Sujeto activo de este delito puede ser cualquier persona mayor de edad.
Objeto del delito. La humanidad del señor UMAÑA MEDINA resultó afectada con
la pérdida de su vida.
Acción. Se observa la acción de un sujeto que sin un motivo aparente realiza disparos de
arma de fuego en contra del ahora occiso UMAÑA MEDINA, situación que no deriva de
un acto carente de voluntad.
Resultado. A consecuencia de las heridas producidas por los disparos de arma de fuego el
señor UMAÑA MEDINA resultó muerto.
Relación de causalidad. De los informes médico legales de levantamiento de cadáver de fs.
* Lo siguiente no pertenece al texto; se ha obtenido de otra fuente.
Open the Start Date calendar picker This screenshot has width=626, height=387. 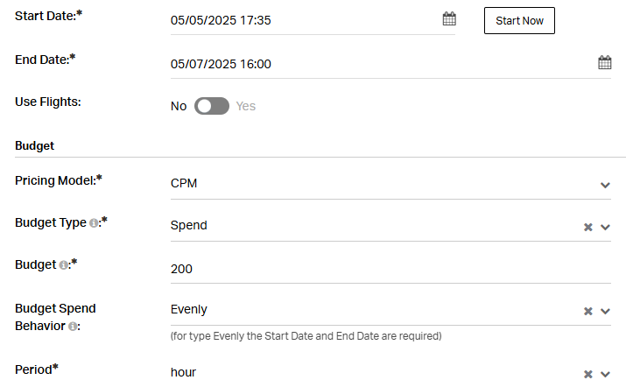click(x=449, y=18)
5 rendido por la Doctora ANA MARIA RAMOS DE ALVARADO, se determina sin lugar
a dudas que la muerte de CARLOS FRANCISCO UMAÑA MEDINA, fue producida por:
herida perforante toracoabdominal, producida por arma de fuego presentando el cadáver de
la víctima perforación y hemorragia de cabidad pleural, hemorragia del mediastino anterior,
hemorragia del músculo diafragma, colapso pulmonar, perforación y hemorragia de cabidad
peritoneal, destrucción y hemorragia del hígado, lesión de ligamento hepatoduodenal,
infiltración hemorrágica de músculos torácicos y del brazo derecho, fracturas costales.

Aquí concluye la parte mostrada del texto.